На фото в книжке мать больше похожа на себя, на ту, какой, как мне кажется, я ее знала, хотя не знала никогда, — с каменным лицом, вот-вот готовую заорать. И тут, увидев на форзаце фотографию автора книги, я внезапно поняла, откуда что взялось. Лора Дессанж, журналистка, авторша кулинарных книг, короткие рыжие волосы, деланая улыбка. Жена Янника; невестка Кассиса. Бедный дуралей Кассис. Бедный, слепой Кассис, разомлевший от гордости за своего удачливого отпрыска. Осмелившийся погубить нас, и ради… ради чего? А может, он и в самом деле поверил в эти басни?

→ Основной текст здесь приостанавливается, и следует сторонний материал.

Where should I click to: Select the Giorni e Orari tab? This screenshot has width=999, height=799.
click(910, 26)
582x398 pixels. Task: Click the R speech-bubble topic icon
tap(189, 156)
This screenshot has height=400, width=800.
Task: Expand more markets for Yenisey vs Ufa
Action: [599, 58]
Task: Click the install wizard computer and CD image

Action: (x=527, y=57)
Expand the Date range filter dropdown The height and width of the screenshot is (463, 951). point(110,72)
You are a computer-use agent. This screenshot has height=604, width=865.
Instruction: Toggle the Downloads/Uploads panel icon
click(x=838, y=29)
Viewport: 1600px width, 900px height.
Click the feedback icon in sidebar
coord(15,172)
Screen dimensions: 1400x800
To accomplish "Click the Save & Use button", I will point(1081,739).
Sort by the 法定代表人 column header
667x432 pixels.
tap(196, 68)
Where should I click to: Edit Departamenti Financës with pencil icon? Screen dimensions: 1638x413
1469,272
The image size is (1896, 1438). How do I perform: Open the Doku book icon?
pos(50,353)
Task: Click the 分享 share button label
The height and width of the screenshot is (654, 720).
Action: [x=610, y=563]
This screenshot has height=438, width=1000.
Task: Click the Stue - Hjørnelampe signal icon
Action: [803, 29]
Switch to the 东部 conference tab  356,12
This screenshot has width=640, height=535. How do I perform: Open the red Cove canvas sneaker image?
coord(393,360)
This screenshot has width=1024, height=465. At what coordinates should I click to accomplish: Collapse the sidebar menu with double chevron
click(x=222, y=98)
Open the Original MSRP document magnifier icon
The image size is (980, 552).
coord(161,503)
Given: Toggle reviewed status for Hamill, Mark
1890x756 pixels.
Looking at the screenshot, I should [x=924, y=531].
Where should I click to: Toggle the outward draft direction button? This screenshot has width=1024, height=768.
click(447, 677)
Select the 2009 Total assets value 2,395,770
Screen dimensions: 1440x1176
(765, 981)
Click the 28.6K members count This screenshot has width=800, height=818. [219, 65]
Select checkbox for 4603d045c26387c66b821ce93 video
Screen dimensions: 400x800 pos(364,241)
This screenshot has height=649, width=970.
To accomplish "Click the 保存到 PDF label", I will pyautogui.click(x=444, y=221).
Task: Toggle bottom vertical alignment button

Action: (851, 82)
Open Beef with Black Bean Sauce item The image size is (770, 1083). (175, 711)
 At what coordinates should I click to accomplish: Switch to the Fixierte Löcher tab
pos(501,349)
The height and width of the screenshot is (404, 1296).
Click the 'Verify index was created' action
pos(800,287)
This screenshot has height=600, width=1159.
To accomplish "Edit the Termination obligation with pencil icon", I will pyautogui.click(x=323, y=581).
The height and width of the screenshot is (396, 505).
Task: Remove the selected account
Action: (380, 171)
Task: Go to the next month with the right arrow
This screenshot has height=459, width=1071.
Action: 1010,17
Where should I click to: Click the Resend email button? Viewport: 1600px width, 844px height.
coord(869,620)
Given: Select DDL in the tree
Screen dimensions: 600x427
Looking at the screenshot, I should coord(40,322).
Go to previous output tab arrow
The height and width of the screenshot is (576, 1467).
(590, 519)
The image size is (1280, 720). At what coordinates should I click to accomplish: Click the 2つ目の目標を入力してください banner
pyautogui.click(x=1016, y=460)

Я хочу, чтоб вы поняли: для нас оккупация была совсем не то, что для тех, кто жил в малых и больших городах. Жизнь в Ле-Лавёз и сейчас едва ли поменялась с времен той войны. Глядите: небольшая россыпь улочек, некоторые по-прежнему не отличишь от грязных проселочных дорог, разбегаются от центрального перекрестка. В глубине — церковь, памятник на Place des Martyrs[19] с небольшим садиком и старым фонтаном позади, дальше на улице Мартэна и Жан-Мари Дюпрэ — почта, мясная лавка Пети, «Cafe de la Mauvaise Reputation»,[20] бар-табак с вертушкой из фотооткрыток военного мемориала и со старым Брассо в своей качалке на крыльце, напротив — похоронное бюро с цветочным магазинчиком (снедь и смерть — доходное дело в Ле-Лавёз), универмаг, которым по-прежнему заправляет семейство Трюриан. К счастью, правда, теперь — молодой парень, внук, он только недавно сюда приехал. Старый, выкрашенный желтой краской почтовый ящик.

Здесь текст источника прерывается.